With that one line – “some infinities are bigger than other infinities” – Hazel neatly slips outside the bind of longer>shorter logic. Her eulogy is essentially a sophisticated and mature version of #YOLO. Eternity does not have a monopoly on infinity; “infinite” is a wide term that contains many poetic and mathematical meanings. You can derive a sense of “eternity” from temporal experiences. (Note: Green spent time as a chaplain to children in a hospital, an experience that caused him to lose much of his Christian faith).
The temptation, for Christians, is to start arguing numbers with Hazel, to go back and forth on what the definition of “infinity” is. But to discuss in terms of abstract numbers and quantitative calculations misses the real promise of Christian hope. Its promise is not infinite days of retirement-living. Its promise is more of a qualitative one. As Oliver Donovan argues in Self, World and Time, God promises us that in the End he shall bring find all the odd, colorful and painful threads in our lives and thread them together to create a coherent tapestry. To use numerical and linear language, the promise is that he will take all the sets of numbers, jumbled in mixed-up order, and sequence them in one long chain.

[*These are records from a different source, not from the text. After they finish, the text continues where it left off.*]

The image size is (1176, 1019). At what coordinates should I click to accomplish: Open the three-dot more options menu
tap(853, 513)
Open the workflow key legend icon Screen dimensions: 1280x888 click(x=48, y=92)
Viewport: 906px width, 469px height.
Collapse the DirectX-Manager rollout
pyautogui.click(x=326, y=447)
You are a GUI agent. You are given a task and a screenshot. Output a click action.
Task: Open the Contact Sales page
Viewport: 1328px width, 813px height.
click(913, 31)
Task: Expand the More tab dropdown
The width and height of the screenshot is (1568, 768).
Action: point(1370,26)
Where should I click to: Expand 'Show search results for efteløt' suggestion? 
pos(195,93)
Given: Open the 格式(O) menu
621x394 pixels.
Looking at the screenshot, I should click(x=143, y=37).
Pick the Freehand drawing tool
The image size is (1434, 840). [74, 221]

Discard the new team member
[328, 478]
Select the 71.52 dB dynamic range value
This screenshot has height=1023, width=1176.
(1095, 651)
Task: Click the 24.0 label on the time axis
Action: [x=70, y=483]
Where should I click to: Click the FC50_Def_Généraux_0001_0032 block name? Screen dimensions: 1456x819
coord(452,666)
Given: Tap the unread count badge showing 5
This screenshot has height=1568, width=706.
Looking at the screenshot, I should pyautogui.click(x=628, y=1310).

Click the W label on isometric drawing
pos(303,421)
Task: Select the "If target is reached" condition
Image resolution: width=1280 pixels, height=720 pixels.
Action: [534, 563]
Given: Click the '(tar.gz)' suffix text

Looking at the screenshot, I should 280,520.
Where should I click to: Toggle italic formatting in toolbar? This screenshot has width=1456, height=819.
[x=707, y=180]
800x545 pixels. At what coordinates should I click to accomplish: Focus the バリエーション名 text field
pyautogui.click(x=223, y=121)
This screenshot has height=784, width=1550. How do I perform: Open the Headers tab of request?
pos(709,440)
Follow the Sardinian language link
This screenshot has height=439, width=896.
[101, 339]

It is not that people cannot derive a sense of coherence, love and significance from temporal, finite activities; they certainly do, and TFIOS is a testament to the amazing human capacity to create infinity out of finitude, to discover eternity in the momentary. But the hope of redemption is not a hope for infinite things but a hope that all things will fall into place. It is a hope that brings vigor to our present actions, for because of the promise of future redemptive coherence, we are free to act now, trusting that our actions will not turn out to be senseless dust in the wind, as much as they might seem like it now.
Green, the author of the original book, should be familiar with this. This is what writers do, no? They snatch fragments of experiences and short-lived lives and weave them into a larger, coherent story that has widely applicable meaning. That is not far from the work that the Creator does.